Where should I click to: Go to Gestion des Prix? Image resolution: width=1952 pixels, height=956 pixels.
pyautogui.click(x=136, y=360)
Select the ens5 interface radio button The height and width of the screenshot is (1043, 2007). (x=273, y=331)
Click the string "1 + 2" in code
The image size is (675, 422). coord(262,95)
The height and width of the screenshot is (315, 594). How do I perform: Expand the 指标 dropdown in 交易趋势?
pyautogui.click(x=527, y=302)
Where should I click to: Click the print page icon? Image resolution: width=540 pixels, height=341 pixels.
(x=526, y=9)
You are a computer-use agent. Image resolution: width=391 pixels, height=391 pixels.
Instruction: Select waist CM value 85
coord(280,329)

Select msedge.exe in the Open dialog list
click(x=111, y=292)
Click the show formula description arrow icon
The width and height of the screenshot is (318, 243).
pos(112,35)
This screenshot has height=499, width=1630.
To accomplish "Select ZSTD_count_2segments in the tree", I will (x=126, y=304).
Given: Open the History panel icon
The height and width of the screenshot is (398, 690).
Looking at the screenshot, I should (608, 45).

=== Exercise brief ===
Rewrite all of the records with every "Image resolution" switched to "Display resolution", leaving everything else unchanged.

=== Reply to the exercise ===
Where should I click to: Go to Gestion des Prix? Display resolution: width=1952 pixels, height=956 pixels.
pyautogui.click(x=136, y=360)
Select the ens5 interface radio button The height and width of the screenshot is (1043, 2007). (x=273, y=331)
Click the string "1 + 2" in code
The image size is (675, 422). coord(262,95)
The height and width of the screenshot is (315, 594). How do I perform: Expand the 指标 dropdown in 交易趋势?
pyautogui.click(x=527, y=302)
Where should I click to: Click the print page icon? Display resolution: width=540 pixels, height=341 pixels.
(x=526, y=9)
You are a computer-use agent. Display resolution: width=391 pixels, height=391 pixels.
Instruction: Select waist CM value 85
coord(280,329)

Select msedge.exe in the Open dialog list
click(x=111, y=292)
Click the show formula description arrow icon
The width and height of the screenshot is (318, 243).
pos(112,35)
This screenshot has height=499, width=1630.
To accomplish "Select ZSTD_count_2segments in the tree", I will (x=126, y=304).
Given: Open the History panel icon
The height and width of the screenshot is (398, 690).
Looking at the screenshot, I should (608, 45).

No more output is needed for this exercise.